Check your luggage before you leave. Check every part of your luggage, inside and out. When emptying your case, empty your belongings into a large bag rather than putting them on the ground or bed.
If you find any bed bugs, kill them any way you like. Squash them or flush them away, for example.
How to Tell If You Brought Bed Bugs Home
There’s no way to tell for certain that you managed to avoid bringing bed bugs home with you. The best you can do is check your luggage. However, there are tools you can use that will identify an infestation.
They have the added benefit of killing the one or two bugs you might have brought home.
1) Bed Bug Interceptors
Bed bug interceptors sit around the feet of your bed. They’re small traps that the bed bugs can climb into, but not out of. They’re typically made of plastic, and are either small circles or squares.
They have an outer wall and an inner wall, and a ‘well’ in the middle. The bed bug can climb the outer wall, but not the inner wall. If you brought a bed bug home, when it tries to feed, you’ll find it.
The only exception is tropical bed bugs. The tropical kind can climb out of traps like these. You should fill the well with a little water, because no kind of bed bug can swim.
Having interceptors lowers the chance that you catch an infestation. If you bring one home, it will find a temporary hiding place. Then at night, when they get hungry, they’ll want to feed. But they never will because they can’t reach you.
The only way to avoid an interceptor is if you put the bed bugs on your bed, yourself. Avoid placing your luggage or unlaundered holiday clothes on your bed to stop this happening.
2) Diatomaceous Earth
Diatomaceous earth is a fine white powder made from rock. It scratches away the bed bug’s outer waxy layer. This makes them dry out quite quickly.
You can put diatomaceous earth around your bed. You can tell if a bed bug walks through it. They would leave tiny marks, and spread some of it around.
Again, though, the point is more to kill the bed bug than spot it.
3) Bed Bug Glue Traps
Bed bug glue traps, also known as bed bug monitors, are what exterminators use. They are small sticky rings that sit around the feet of your bed.
The idea is similar to interceptors. Any time a bed bug walks over it, they’ll get stuck. However, anecdotal evidence of how bed bugs avoid walking over tape shows that it doesn’t work that well.
How to Get Rid of Bed Bugs in Luggage
Nobody’s perfect, so it’s possible that you missed one or two bed bugs in your luggage. To avoid bringing them home with you, follow the tips below.
Bed Bug Quarantine
When you get home, immediately launder your clothes. Empty the dirty clothes bag directly into the washing machine, and throw the bag away. Laundering kills 100% of bed bugs and their eggs. This applies both to dirty and clean clothes.

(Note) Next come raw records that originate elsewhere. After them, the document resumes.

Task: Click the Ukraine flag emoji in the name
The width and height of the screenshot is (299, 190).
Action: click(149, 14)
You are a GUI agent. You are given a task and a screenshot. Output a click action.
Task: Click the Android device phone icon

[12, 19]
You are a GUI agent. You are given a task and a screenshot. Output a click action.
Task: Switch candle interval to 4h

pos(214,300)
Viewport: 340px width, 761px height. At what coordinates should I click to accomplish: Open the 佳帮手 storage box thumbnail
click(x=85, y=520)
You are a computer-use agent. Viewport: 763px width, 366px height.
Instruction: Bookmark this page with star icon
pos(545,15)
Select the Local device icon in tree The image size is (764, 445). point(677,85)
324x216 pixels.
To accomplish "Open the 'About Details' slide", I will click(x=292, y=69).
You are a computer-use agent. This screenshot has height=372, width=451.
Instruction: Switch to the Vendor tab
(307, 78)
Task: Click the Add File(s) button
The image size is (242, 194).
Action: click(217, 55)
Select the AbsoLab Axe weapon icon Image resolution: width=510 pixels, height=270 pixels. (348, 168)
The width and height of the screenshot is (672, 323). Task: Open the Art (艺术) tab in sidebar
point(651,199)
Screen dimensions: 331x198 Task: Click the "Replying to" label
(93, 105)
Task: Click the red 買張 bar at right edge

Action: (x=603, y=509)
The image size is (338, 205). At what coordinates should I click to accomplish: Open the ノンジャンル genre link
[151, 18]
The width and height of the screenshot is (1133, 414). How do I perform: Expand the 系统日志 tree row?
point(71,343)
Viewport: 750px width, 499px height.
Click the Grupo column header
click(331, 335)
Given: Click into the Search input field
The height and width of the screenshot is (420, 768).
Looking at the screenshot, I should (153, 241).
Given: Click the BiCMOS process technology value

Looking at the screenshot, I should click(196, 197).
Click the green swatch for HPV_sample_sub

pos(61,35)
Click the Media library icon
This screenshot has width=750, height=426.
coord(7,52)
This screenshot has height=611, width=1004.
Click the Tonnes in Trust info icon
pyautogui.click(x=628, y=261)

Keep your other belongings in a sealed plastic tub when you get home. The bed bugs inside won’t starve to death. But they also can’t start an infestation, as they can’t get out.
Bed Bug Killer Spray
For anything you can’t keep sealed up, consider spraying it. DIY sprays like tea tree oil, lavender and peppermint kill on contact. Pesticide sprays are more effective—they kill more bed bugs, and quicker. They also linger and kill for weeks.
Whichever spray you use, give your entire suitcase a once-over. This should kill any bed bugs that you missed.
The issue with any form of treatment at this point is that bed bugs are smart. The moment you get home with one, they’ll want to find somewhere safe and secure. This means heading for nearby furniture or bedding.
It’s far better to avoid getting bed bugs in luggage at all. Follow the hints described above, and there’s little chance you’ll bring home bed bugs in luggage.